• Work item: Nothing in the records may change. Output them all exactly.

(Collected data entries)

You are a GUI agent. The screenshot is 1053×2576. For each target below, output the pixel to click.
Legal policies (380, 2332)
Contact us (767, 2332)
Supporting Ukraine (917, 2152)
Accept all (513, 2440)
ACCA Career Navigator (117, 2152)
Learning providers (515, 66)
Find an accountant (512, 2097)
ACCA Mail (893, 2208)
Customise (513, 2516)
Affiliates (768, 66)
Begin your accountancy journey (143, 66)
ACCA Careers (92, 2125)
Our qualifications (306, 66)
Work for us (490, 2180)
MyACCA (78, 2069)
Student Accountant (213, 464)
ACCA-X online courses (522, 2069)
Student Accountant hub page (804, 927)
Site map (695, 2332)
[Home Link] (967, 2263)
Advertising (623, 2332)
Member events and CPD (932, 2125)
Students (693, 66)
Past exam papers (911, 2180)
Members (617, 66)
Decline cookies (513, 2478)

• Task solution:
You are a GUI agent. The screenshot is 1053×2576. For each target below, output the pixel to click.
Legal policies (380, 2332)
Contact us (767, 2332)
Supporting Ukraine (917, 2152)
Accept all (513, 2440)
ACCA Career Navigator (117, 2152)
Learning providers (515, 66)
Find an accountant (512, 2097)
ACCA Mail (893, 2208)
Customise (513, 2516)
Affiliates (768, 66)
Begin your accountancy journey (143, 66)
ACCA Careers (92, 2125)
Our qualifications (306, 66)
Work for us (490, 2180)
MyACCA (78, 2069)
Student Accountant (213, 464)
ACCA-X online courses (522, 2069)
Student Accountant hub page (804, 927)
Site map (695, 2332)
[Home Link] (967, 2263)
Advertising (623, 2332)
Member events and CPD (932, 2125)
Students (693, 66)
Past exam papers (911, 2180)
Members (617, 66)
Decline cookies (513, 2478)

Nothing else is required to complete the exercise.